Although Monday’s hearing was supposed to consist solely of arguments on the various motions filed by the parties, Judge Lancaster allowed the government to present two witnesses: An Internet expert who testified that Extreme Associates could have used existing “geo-locator” technology to prevent Web surfers from accessing allegedly obscene video clips available on Extreme’s Website, and a U.S. postal inspector who claimed that the company knew not to mail sexually explicit materials to the Pittsburgh area.

“They put on the postal inspector to say that when they executed the search warrants at Extreme, they found a chart on the wall that said, ‘Don’t ship to these areas; only by UPS,’ Sirkin recounted. “The guy was trying to make the insinuation that those were no-mail areas, and I objected, and the guy said, ‘Well, I assume the reason they did that was that they didn’t realize that it’s also a crime to use a common carrier; they thought you just don’t mail to these areas.’

“I objected to that, saying, ‘That’s what he’s assuming. The document says you send to these areas by UPS, so that doesn’t mean you don’t send to those areas.’ And the judge said to the Assistant U.S. Attorney, ‘What are you trying to prove? Do you want to put the document on? Put it on. Don’t let people tell me what it doesn’t say. It says send it by UPS; it doesn’t say not to send it there. So the document, I’ll let in for whatever purpose.’”

In all, the day’s arguments only took an hour, but “it was great; it really was,” Sirkin summarized. “We haven’t set any trial date; the judge is really going to study this, and he’s also fascinated by what the implications of COPA is, even though it’s back on remand, because he still feels that the questions about community and ‘taken as a whole’ are still out there, and they are still out there.”
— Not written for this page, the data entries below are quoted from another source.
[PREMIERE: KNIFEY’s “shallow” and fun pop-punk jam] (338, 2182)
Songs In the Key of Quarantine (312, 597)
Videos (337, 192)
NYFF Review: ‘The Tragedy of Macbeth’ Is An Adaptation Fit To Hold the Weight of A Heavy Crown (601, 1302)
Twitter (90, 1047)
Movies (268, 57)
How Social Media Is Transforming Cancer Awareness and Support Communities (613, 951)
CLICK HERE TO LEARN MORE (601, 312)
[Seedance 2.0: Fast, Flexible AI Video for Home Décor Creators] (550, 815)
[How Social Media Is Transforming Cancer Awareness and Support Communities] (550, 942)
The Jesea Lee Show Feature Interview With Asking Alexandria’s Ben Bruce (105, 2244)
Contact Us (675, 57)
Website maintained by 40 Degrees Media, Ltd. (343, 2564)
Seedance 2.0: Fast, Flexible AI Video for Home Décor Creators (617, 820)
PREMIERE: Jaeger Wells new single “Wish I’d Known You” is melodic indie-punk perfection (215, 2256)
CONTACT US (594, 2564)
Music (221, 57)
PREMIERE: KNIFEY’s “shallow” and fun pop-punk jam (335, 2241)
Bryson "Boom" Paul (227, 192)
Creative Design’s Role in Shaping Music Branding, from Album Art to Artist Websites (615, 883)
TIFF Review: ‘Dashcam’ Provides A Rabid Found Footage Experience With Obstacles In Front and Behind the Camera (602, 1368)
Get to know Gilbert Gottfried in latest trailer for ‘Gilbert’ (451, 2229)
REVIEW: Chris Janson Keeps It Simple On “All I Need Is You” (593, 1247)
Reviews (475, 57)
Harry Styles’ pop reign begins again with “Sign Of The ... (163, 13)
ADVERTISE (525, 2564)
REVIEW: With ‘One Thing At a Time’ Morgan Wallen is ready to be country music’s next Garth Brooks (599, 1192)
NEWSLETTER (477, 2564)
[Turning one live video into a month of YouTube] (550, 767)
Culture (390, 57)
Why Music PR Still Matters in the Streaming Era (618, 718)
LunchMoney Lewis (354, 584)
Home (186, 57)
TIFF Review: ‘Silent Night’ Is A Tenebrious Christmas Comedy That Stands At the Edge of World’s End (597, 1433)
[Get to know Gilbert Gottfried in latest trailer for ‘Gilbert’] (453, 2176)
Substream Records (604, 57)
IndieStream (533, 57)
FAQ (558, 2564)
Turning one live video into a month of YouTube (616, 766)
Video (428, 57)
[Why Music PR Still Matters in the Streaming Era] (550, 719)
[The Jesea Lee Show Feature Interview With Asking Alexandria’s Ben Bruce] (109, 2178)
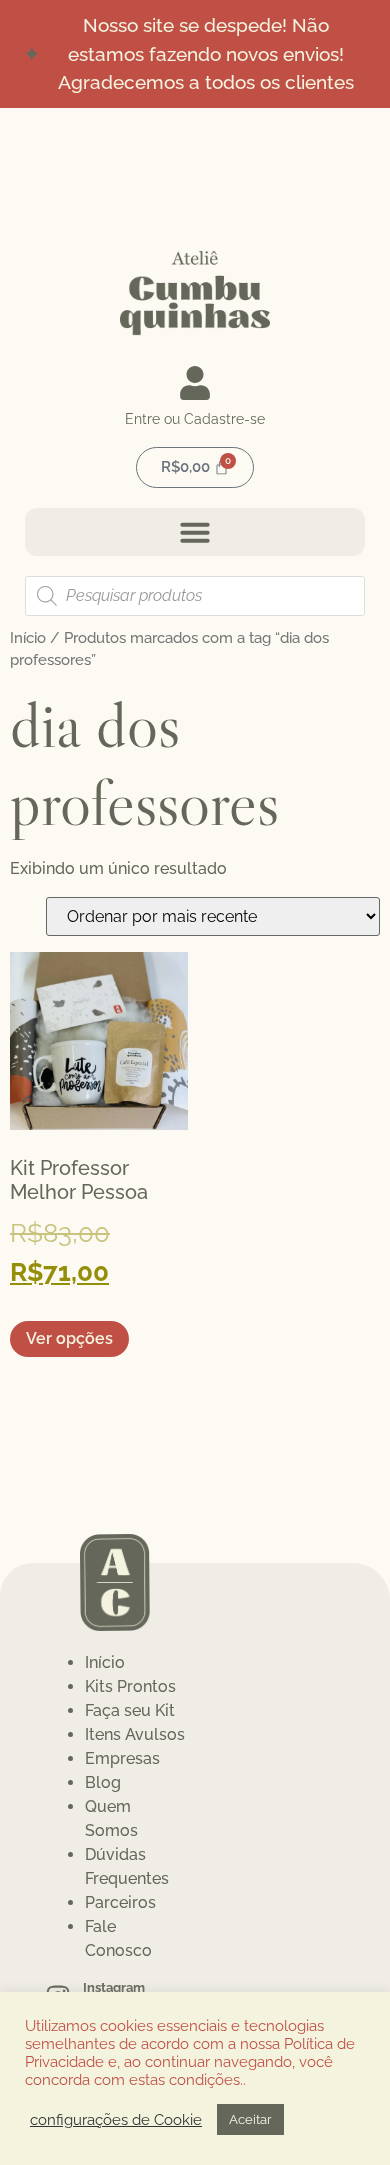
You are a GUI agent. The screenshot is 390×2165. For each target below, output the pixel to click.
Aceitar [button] (250, 2119)
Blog (103, 1782)
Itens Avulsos (135, 1734)
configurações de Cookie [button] (116, 2119)
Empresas (122, 1758)
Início (28, 637)
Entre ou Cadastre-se (195, 419)
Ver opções (69, 1338)
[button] (195, 532)
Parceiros (120, 1902)
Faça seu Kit (130, 1710)
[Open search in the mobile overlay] (195, 596)
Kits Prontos (130, 1686)
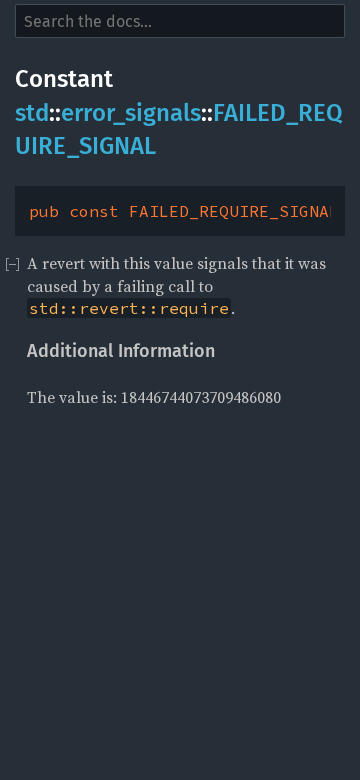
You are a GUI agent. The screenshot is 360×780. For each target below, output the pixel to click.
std (32, 113)
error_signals (131, 113)
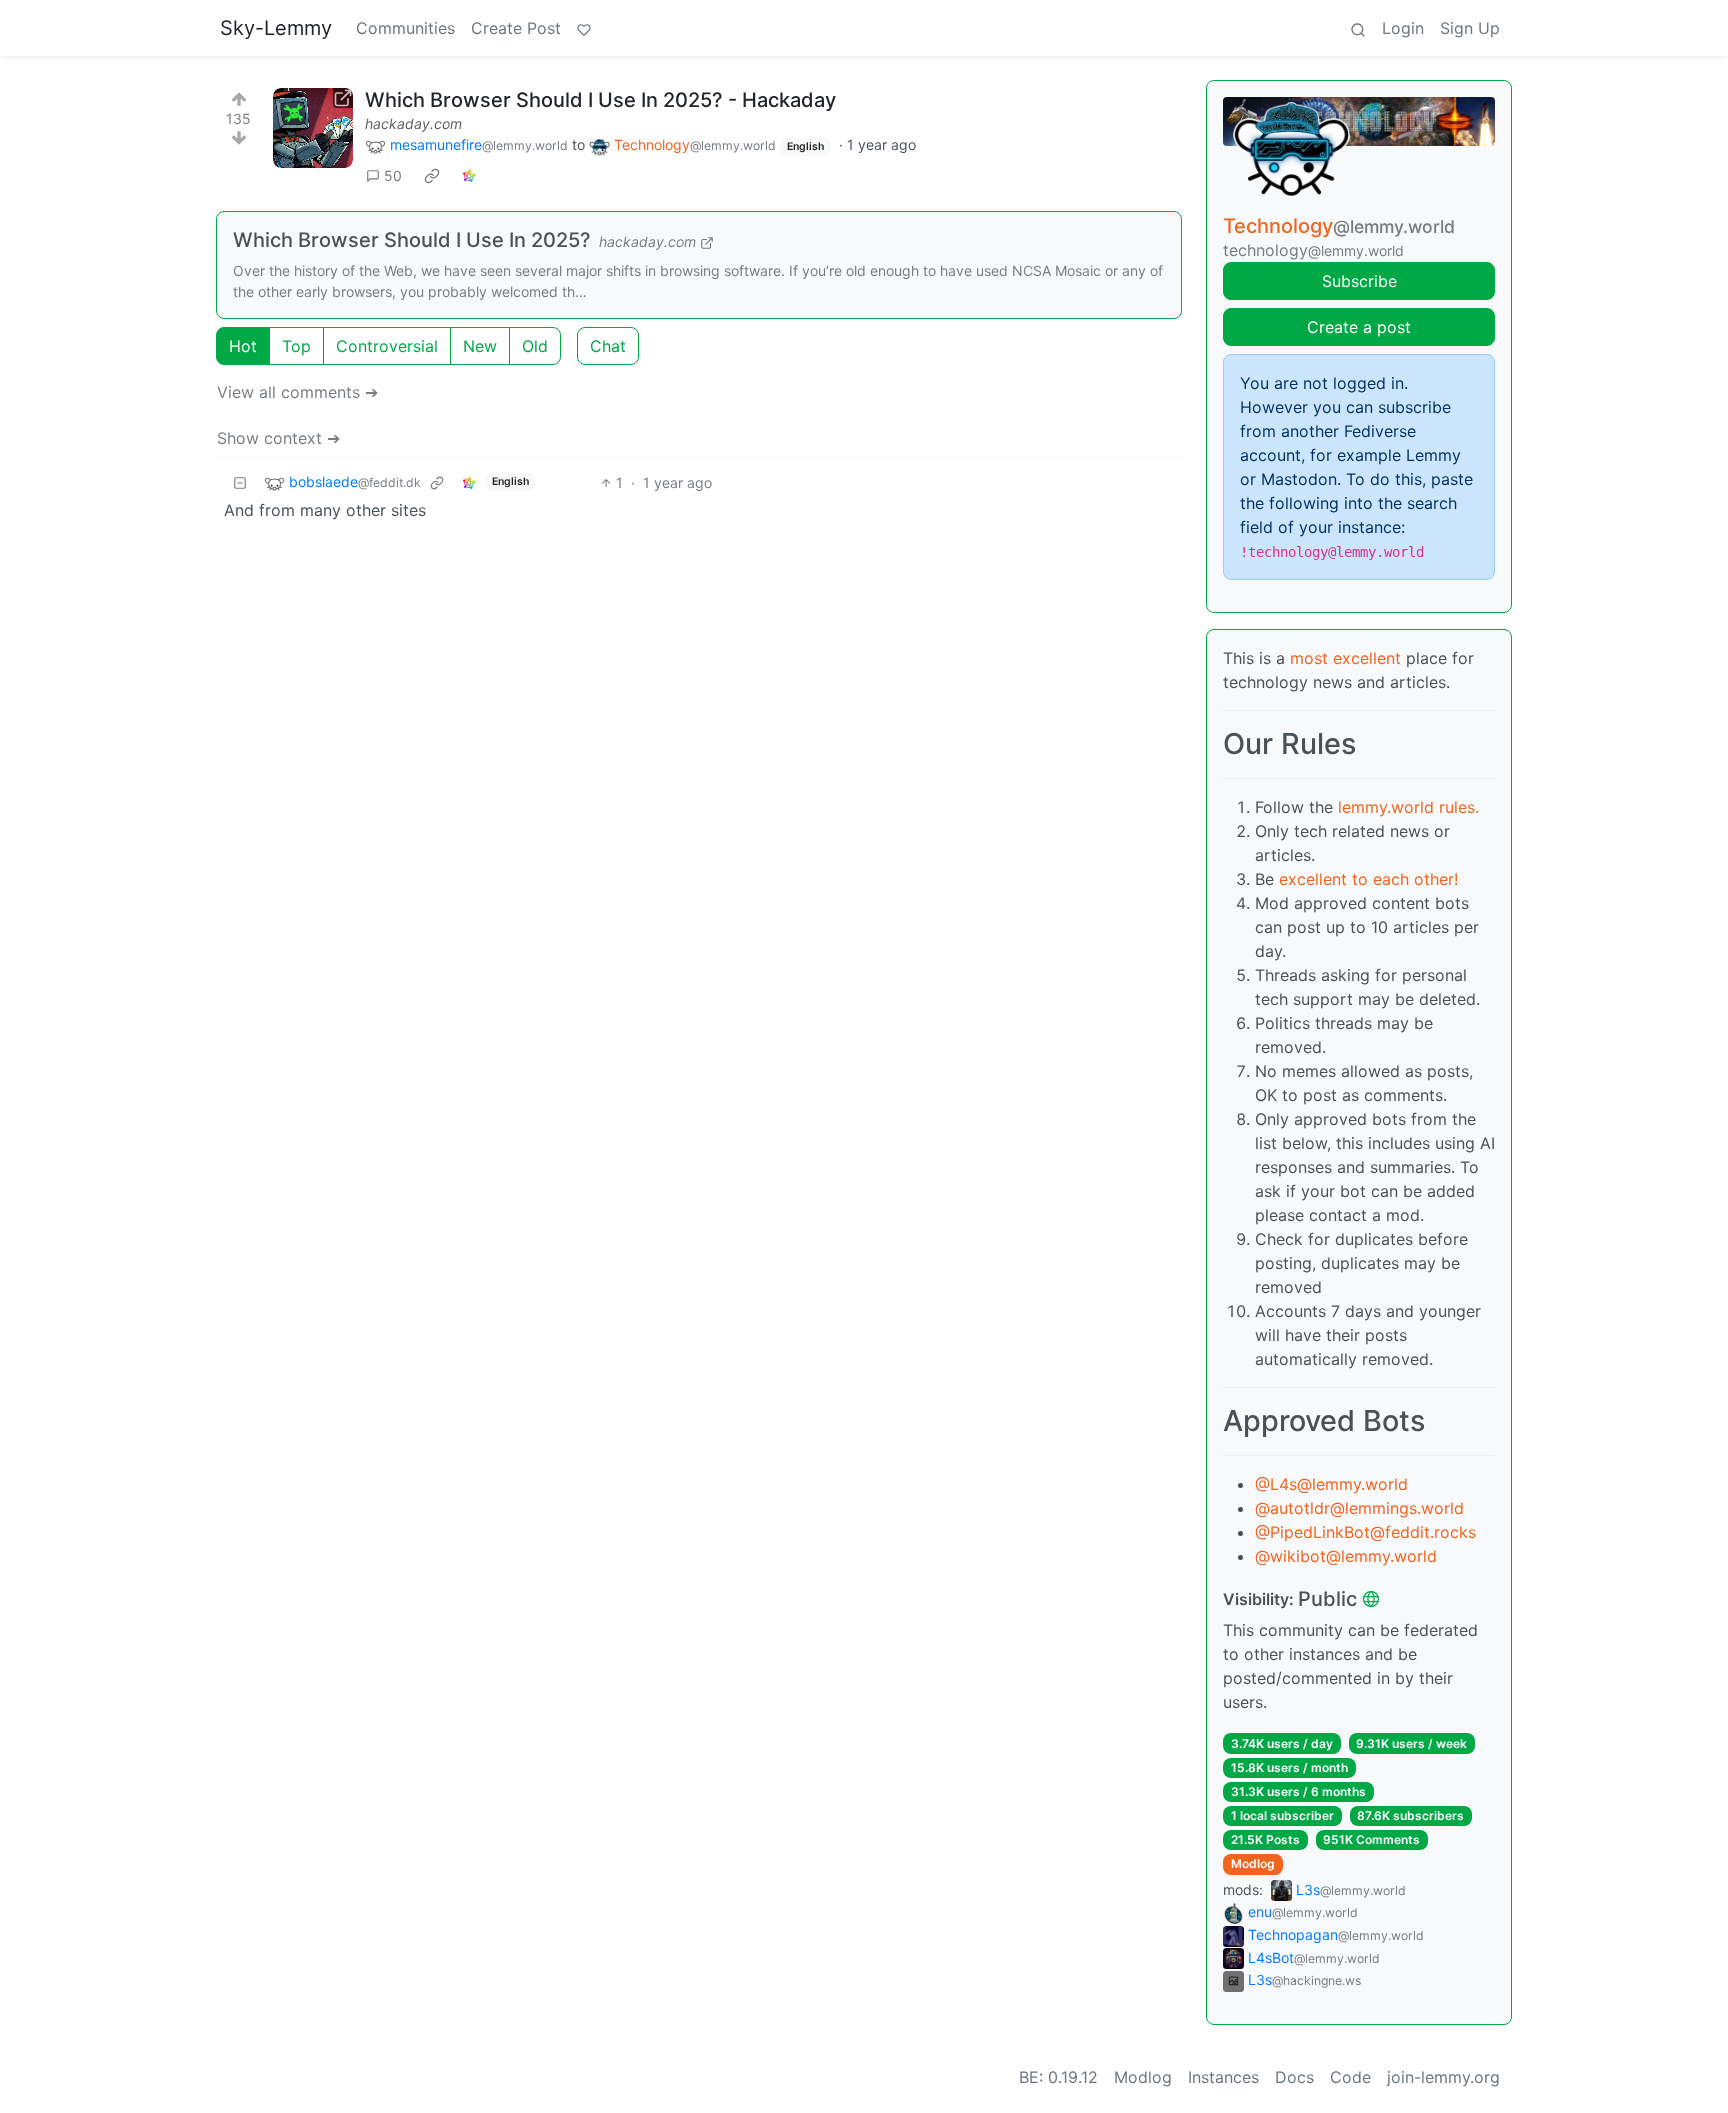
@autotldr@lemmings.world (1359, 1508)
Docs (1294, 2077)
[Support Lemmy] (584, 28)
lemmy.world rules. (1408, 807)
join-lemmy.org (1443, 2077)
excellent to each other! (1368, 879)
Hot (243, 346)
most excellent (1345, 658)
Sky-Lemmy (276, 28)
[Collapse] (240, 482)
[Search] (1358, 28)
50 (393, 175)
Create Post (516, 28)
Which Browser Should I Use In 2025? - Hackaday (600, 100)
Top (296, 346)
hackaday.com (413, 123)
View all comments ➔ (297, 392)
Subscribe (1359, 281)
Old (535, 346)
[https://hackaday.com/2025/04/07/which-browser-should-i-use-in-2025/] (313, 128)
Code (1350, 2077)
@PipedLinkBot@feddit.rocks (1365, 1532)
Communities (405, 28)
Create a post (1359, 327)
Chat (608, 346)
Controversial (387, 346)
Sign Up (1470, 28)
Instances (1223, 2077)
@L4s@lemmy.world (1331, 1484)
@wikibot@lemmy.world (1346, 1556)
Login (1403, 28)
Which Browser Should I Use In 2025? (412, 240)
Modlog (1253, 1863)
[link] (432, 176)
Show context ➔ (278, 438)
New (480, 346)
“The court was really receptive and had really read the memo on the motion to dismiss on the Lawrence concept, on the substantive due process, and he had some really probing questions... I think I used the term, ‘We’ve come a long way, baby, from then, and it’s time to re-look at it in light of where we are today,’ and I think that’s what really happened in Lawrence, when they re-looked at Bowers.

“It’s a different time, and the Supreme Court certainly recognized it in the opinion of Justice Kennedy, and I think it’s unarguable; it’s the logical next step, and I think we’re right in tune. And at least he [Judge Lancaster] listened and he didn’t blow us off. It was a nice experience.”

On the request of Buchanan, both sides have 45 days within which to file briefs in support of their in-court arguments and to answer questions propounded to both sides by Judge Lancaster. A decision on the motions will come sometime after that, but Sirkin said he could not predict when.

However, if there are any charges still pending after the judge’s ruling, a trial could not start before mid-2005.